[Screen grounding data]
start

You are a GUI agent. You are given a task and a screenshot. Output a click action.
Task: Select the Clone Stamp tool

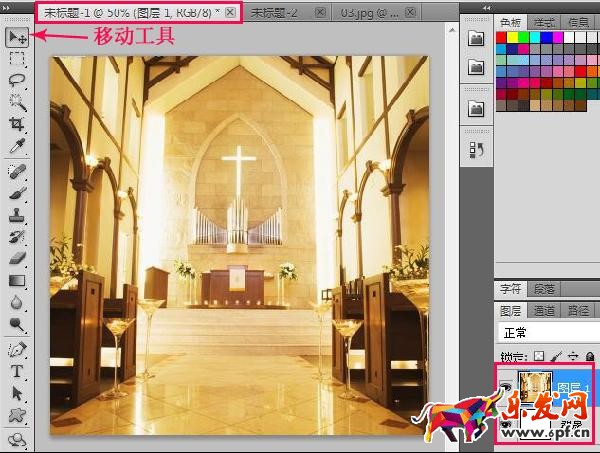[17, 214]
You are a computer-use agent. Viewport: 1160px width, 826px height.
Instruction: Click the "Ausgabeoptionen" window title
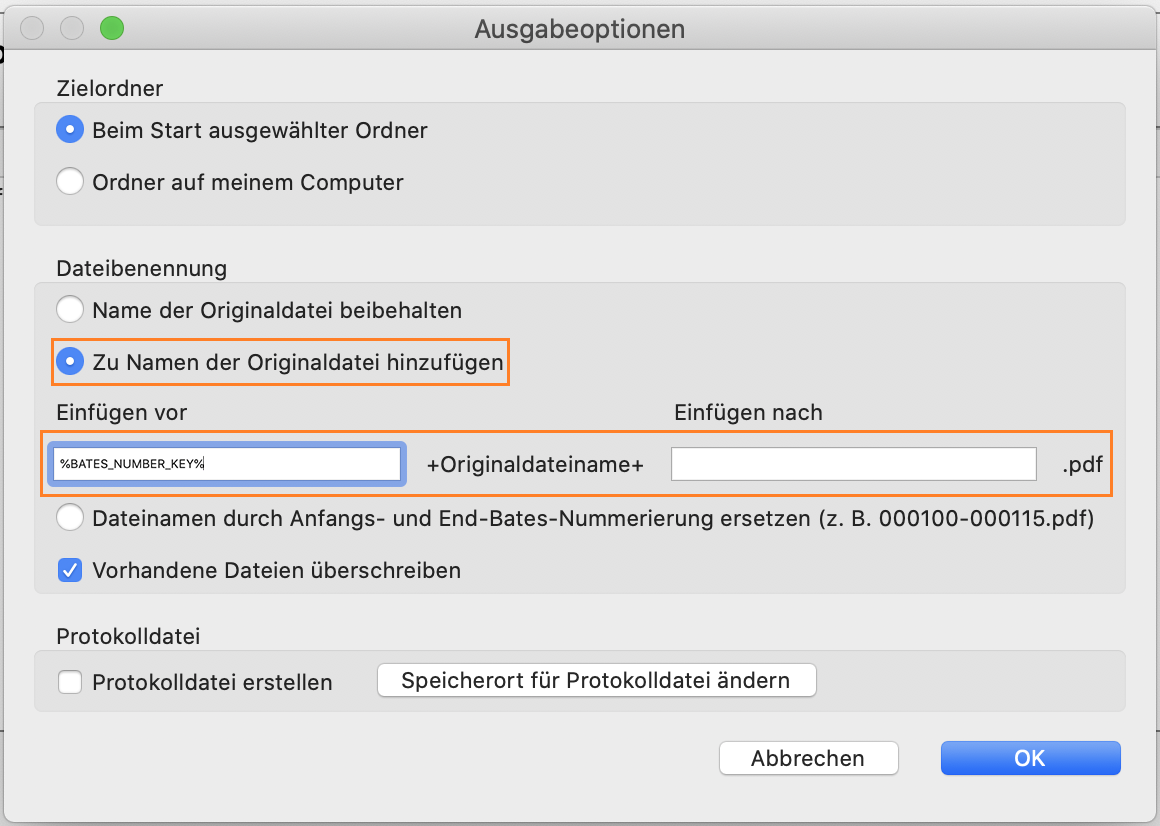click(x=580, y=29)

end

**SET PROBLEM**
Rewrite the data above with every instance of "agent" changed to "assistant", keeping all other text the same. Omit the pictures from your version.

**RESULT OF THE EXERCISE**
You are a GUI assistant. You are given a task and a screenshot. Output a click action.
Task: Select the Clone Stamp tool

[17, 214]
You are a computer-use assistant. Viewport: 1160px width, 826px height.
Instruction: Click the "Ausgabeoptionen" window title
click(x=580, y=29)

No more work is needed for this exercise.